Action item - Extend the article on small businesses, taxes and the limits of do-it-yourself by picking up right after its last sentence.

Source extract -
.....

The Need To Rethink the Boundaries of DIY And Taxes

At least once a month, quarter or year, taxes give small businesses nightmares. The sheer number of different taxes is mind-boggling, and the rush to review sales, put together multiple returns and mail everything out on time is chaotic. It kills time and sanity better spent growing a business.

No onestarts a business for the pleasure of paying taxes.

That is why Jonathan Barsade, CEO of Exactor, argues the need to rethink the boundaries of do-it-yourself (DIY) business. The hectic tax rush needs to become a thing of the past.

The Fallacy of Control: In every area of business, there is unrelenting drive for digitization, automation and simplification, but taxes have put up unusual resistance to that trend. Tax automation technology exists, but taxes inspire fear, and we try to conquer fear by postponing dealing with it.

That backfires.  Managing taxes without professional help or technology is a recipe tax code confusion, math errors, missed deadlines, incorrect industry codes, forgotten signatures and dozens of other avoidable errors. Operating in fear of a call from state auditors makes it more likely.

DIY Needs Boundaries: At small businesses, (DIY) makes sense in many cases. For instance, why pay $10,000 to $20,000 for a website when you can build your own for a fraction of that cost with SquareSpace or Weebly? DIY makes sense until you’re dealing with tasks that do not allow for interpretation or error. There’s a reason why DIY heart surgery isn’t popular.

.....

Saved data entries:
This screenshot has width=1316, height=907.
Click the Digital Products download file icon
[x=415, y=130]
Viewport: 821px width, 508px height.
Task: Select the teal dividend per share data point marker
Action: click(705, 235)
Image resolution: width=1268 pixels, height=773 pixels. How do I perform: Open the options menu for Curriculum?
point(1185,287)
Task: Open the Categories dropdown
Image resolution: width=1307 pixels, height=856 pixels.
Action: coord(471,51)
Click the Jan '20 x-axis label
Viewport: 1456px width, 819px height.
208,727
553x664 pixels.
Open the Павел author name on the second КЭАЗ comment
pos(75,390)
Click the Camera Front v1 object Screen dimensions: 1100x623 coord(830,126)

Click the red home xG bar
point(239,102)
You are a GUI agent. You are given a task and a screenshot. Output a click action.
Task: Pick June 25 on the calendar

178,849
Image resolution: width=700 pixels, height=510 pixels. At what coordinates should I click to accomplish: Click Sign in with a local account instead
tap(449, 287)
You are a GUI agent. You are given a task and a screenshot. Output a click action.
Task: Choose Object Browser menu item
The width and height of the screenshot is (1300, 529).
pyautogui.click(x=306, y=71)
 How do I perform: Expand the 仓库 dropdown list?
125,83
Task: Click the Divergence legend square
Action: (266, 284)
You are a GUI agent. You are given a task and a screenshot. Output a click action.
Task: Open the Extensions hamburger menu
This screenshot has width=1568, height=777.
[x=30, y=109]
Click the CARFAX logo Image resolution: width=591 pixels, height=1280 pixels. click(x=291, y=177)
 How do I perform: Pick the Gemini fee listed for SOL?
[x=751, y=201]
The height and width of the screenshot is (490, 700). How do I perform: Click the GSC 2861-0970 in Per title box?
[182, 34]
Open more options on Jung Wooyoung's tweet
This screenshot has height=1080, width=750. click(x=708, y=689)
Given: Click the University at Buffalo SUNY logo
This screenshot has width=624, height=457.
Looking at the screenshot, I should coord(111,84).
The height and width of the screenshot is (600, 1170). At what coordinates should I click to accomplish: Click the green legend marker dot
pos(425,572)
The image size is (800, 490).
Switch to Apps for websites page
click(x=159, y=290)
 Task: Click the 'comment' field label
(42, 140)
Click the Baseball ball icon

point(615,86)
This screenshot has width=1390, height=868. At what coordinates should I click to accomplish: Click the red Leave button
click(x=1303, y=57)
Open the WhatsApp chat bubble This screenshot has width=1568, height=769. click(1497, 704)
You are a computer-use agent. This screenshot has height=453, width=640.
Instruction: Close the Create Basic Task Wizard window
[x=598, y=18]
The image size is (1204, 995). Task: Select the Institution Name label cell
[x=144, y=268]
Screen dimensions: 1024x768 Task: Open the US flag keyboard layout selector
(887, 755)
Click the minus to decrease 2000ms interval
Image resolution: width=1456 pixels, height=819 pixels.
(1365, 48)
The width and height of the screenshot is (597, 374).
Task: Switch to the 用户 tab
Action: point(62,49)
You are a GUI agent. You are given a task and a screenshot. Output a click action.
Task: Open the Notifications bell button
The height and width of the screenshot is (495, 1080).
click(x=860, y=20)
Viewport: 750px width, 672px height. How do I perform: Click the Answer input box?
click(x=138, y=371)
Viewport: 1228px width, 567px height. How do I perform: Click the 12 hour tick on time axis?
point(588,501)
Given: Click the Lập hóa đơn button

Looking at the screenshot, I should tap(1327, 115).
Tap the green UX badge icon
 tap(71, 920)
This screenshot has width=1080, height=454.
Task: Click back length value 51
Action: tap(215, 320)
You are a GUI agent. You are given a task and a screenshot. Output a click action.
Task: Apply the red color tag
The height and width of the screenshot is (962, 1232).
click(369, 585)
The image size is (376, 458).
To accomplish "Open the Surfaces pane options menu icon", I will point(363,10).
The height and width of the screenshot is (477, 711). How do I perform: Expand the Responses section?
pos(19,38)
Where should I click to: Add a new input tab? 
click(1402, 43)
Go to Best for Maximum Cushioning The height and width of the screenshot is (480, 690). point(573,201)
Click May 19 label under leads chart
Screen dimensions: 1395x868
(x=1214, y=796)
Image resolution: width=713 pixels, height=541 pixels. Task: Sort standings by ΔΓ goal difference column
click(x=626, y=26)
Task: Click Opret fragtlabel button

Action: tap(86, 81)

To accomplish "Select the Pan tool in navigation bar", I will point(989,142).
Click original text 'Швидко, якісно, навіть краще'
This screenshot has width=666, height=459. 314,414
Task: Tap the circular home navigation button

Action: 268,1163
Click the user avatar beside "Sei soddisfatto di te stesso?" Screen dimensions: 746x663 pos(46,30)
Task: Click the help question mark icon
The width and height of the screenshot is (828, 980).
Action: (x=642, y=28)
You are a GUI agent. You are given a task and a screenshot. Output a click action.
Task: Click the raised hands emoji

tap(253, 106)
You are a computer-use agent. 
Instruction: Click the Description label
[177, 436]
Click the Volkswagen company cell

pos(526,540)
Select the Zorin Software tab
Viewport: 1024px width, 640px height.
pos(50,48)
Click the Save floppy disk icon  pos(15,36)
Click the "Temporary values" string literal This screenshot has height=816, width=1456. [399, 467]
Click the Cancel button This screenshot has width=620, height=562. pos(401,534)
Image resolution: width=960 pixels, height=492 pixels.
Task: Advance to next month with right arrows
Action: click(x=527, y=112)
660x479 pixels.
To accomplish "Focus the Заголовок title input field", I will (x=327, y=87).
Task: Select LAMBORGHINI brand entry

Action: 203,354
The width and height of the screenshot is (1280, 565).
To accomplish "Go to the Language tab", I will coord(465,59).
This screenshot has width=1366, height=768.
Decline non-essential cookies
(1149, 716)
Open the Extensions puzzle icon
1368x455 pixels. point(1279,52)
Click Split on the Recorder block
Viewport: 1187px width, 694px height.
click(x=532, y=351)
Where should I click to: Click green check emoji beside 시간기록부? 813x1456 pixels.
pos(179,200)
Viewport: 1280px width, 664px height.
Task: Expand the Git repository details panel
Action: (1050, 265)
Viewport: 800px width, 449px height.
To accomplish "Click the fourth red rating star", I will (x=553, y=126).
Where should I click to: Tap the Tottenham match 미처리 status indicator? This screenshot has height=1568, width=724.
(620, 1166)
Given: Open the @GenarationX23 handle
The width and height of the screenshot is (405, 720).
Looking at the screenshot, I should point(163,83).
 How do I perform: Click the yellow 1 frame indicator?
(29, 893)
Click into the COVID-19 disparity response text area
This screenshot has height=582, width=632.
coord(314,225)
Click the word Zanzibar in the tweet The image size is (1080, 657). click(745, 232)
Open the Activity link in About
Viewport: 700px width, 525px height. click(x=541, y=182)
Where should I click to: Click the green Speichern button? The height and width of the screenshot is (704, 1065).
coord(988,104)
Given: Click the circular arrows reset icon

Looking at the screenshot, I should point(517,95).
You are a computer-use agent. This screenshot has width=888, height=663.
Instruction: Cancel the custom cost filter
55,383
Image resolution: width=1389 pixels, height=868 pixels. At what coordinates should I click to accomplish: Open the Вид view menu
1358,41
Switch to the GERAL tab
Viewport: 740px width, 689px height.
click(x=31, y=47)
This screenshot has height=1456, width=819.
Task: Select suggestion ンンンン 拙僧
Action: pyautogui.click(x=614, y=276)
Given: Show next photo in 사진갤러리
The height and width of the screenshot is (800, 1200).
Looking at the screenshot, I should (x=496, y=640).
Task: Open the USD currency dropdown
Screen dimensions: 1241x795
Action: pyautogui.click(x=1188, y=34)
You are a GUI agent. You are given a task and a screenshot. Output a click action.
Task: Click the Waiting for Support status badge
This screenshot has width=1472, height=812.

.....

Output below -
There’s also a reason why people don’t DIY digital payment processing. When businesses first began offering goods over the internet, customers used the phone to provide payment information. Today, calling a web company to buy goods is unthinkable. But given the regulation around credit card processing, no business is brash enough to DIY a payment system. Payment processing is too complicated and payment card security is too important.

With taxes, we’re doing open heart surgery on our own businesses, and no surprise, it creates nightmares every time. Some responsibilities are too important to not outsource.

The Price of Sanity: In businesses, some fear can stimulate productive growth, but too much instills paranoia and paralysis. Our reservoir of sanity is limited, and it’s best we spend it on tasks that grow our businesses.

If living in fear of security breaches and credit card fraud doesn’t make sense, living in fear of tax violations doesn’t make sense either.

With the best of intentions, taxes will still create trouble. Even if you don’t mess up, states send notices and assessments in error all the time. DIY is not the way to deal with them.

It’s time to set boundaries on DIY, and it’s time to make the chaotic tax rush a 20th century problem.